- [What to work on]: What lines below contain the word "left"? Please pull each one out.

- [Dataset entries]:
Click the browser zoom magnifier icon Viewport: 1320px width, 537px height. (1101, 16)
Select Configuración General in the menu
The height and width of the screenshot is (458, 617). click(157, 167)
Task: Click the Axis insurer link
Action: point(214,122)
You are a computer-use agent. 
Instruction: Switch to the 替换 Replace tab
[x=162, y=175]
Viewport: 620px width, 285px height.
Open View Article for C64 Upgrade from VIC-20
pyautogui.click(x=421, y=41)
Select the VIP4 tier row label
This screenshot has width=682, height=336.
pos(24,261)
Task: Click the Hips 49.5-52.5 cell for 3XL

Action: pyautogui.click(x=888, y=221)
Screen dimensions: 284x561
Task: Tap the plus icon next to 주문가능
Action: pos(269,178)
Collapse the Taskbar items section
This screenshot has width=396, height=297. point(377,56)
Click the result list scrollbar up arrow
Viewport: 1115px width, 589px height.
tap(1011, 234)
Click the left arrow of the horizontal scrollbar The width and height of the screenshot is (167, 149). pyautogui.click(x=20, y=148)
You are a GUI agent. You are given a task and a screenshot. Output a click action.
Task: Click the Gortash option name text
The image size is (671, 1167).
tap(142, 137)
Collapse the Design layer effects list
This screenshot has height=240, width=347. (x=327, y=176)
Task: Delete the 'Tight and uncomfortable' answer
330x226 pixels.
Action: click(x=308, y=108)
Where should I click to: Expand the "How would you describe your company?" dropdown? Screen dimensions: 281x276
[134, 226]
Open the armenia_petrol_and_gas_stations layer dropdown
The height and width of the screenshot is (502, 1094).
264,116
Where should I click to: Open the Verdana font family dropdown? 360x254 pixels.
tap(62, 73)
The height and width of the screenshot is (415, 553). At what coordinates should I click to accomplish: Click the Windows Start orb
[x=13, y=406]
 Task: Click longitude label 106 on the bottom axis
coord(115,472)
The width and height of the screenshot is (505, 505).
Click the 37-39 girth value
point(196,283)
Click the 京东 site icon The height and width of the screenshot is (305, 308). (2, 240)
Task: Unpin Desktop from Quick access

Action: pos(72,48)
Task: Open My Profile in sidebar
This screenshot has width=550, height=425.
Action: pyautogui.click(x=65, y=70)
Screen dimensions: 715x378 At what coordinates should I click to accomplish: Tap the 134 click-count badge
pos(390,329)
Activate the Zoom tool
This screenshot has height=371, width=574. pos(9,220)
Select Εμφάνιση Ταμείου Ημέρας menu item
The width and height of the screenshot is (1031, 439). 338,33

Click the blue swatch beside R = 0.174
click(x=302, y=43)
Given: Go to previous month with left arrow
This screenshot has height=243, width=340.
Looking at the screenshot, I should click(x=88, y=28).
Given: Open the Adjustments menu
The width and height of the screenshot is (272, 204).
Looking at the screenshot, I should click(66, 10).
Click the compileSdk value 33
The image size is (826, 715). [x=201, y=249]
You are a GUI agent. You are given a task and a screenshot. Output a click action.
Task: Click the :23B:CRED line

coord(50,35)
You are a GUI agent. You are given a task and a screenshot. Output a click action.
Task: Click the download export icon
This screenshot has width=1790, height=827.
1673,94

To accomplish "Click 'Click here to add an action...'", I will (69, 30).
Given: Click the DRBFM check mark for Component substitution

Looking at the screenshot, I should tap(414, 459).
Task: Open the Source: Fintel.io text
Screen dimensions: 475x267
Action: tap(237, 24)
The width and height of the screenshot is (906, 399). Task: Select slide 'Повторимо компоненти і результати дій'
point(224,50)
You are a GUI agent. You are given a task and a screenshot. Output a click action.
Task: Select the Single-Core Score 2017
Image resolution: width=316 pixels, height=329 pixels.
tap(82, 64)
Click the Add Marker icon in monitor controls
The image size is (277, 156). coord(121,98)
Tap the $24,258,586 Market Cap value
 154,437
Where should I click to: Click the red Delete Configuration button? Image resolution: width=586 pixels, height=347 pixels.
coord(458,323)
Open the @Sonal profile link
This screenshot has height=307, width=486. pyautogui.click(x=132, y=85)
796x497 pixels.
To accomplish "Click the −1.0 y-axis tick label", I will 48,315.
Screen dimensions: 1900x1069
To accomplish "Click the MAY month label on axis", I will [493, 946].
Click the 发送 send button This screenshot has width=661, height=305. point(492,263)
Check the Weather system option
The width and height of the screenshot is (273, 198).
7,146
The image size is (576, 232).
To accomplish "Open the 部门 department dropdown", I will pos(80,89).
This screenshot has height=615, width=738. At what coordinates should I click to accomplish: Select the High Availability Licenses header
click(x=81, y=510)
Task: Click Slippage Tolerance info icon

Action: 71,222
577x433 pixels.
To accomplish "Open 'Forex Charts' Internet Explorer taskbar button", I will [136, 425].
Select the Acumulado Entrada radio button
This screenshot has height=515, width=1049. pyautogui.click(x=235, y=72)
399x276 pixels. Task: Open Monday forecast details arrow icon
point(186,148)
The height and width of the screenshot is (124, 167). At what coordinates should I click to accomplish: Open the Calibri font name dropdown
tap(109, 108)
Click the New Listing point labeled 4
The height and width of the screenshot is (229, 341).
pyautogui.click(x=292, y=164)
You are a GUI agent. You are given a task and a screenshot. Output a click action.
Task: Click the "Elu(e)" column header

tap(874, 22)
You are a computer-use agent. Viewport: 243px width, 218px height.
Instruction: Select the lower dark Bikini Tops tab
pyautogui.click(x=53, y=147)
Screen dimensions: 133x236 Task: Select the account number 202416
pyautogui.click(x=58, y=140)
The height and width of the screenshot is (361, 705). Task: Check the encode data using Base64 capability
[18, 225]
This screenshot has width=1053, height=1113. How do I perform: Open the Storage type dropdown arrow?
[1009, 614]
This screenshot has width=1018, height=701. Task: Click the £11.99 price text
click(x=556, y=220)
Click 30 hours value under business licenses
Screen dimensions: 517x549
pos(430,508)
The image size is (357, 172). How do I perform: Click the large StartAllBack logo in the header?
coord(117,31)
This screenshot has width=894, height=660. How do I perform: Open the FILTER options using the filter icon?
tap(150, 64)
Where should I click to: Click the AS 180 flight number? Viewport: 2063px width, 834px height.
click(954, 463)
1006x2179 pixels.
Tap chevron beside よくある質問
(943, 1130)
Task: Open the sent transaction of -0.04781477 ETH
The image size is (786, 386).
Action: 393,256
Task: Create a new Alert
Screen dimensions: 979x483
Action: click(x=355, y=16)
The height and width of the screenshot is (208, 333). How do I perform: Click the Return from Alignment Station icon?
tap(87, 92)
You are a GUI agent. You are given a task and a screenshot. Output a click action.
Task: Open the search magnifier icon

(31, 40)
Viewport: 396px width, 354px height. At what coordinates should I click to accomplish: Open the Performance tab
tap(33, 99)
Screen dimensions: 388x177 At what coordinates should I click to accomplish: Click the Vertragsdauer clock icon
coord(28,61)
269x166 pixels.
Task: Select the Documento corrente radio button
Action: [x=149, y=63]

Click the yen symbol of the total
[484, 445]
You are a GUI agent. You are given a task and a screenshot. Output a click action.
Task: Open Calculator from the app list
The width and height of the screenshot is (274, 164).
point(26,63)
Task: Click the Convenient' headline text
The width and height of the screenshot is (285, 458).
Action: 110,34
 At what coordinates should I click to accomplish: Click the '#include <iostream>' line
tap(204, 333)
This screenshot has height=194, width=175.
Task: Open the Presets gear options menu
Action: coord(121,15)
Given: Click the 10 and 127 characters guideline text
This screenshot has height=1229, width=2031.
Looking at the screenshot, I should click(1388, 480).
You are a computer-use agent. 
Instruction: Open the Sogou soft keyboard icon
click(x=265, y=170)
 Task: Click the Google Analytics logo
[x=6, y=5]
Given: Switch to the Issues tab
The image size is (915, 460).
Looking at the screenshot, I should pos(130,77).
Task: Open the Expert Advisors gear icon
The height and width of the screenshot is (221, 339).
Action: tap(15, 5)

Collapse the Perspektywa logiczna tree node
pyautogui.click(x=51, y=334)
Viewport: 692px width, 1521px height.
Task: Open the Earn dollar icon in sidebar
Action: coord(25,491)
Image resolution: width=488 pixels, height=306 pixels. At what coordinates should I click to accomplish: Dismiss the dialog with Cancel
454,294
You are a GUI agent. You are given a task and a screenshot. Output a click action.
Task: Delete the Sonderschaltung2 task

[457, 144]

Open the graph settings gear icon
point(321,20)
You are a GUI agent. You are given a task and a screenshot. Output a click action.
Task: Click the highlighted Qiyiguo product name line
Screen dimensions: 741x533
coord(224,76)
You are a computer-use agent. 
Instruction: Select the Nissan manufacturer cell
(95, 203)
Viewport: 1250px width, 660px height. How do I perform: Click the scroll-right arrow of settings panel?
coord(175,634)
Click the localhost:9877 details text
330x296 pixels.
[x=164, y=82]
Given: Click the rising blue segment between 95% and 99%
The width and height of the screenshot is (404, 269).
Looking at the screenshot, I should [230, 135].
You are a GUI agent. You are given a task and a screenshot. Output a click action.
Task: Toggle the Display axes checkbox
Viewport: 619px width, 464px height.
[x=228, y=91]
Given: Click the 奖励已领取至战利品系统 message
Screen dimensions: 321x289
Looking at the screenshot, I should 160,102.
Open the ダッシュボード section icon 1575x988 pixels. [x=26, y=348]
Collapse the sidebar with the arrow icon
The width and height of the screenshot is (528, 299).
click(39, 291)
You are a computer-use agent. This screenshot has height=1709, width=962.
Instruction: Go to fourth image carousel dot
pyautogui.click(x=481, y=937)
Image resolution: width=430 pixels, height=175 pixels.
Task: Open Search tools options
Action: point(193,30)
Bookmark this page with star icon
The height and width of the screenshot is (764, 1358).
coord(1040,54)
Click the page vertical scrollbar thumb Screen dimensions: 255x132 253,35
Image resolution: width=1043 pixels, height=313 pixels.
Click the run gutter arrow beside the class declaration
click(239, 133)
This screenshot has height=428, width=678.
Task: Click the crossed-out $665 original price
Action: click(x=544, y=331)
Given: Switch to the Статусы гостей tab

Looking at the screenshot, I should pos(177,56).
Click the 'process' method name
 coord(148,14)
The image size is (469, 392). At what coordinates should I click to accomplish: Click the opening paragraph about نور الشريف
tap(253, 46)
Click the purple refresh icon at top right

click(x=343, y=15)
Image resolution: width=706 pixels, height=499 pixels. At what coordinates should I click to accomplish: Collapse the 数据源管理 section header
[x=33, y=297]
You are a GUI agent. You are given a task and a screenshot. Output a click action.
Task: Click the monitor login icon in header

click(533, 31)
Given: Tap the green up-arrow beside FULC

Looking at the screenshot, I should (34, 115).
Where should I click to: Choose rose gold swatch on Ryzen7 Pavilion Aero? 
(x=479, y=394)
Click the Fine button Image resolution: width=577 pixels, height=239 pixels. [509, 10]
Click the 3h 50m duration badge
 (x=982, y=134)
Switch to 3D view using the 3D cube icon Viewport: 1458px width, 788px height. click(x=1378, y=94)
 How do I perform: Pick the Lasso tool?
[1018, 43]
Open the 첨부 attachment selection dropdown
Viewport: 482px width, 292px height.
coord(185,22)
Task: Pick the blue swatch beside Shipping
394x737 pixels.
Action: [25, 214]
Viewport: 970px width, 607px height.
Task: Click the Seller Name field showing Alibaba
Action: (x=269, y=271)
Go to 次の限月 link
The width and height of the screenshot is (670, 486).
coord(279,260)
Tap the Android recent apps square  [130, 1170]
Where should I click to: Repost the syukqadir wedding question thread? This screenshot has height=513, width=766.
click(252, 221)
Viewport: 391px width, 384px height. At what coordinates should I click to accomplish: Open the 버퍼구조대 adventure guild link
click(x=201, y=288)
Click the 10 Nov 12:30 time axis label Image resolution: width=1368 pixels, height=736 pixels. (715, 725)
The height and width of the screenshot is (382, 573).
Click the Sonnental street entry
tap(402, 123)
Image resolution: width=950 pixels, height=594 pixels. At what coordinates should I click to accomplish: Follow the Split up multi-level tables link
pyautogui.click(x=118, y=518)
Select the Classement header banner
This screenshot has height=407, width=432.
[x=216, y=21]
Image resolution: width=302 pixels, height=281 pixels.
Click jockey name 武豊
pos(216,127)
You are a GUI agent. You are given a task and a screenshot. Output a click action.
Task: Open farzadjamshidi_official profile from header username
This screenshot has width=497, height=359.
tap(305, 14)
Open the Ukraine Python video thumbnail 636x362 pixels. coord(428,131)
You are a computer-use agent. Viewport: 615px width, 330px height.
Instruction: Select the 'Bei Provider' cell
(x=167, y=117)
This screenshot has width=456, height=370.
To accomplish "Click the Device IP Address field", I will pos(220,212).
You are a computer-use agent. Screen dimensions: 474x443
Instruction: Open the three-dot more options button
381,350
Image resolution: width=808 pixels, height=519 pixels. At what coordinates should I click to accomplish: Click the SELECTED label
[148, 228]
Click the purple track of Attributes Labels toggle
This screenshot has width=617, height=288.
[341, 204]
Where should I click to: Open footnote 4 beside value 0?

- [Response]:
Click the left arrow of the horizontal scrollbar The width and height of the screenshot is (167, 149). pyautogui.click(x=20, y=148)
Given: Go to previous month with left arrow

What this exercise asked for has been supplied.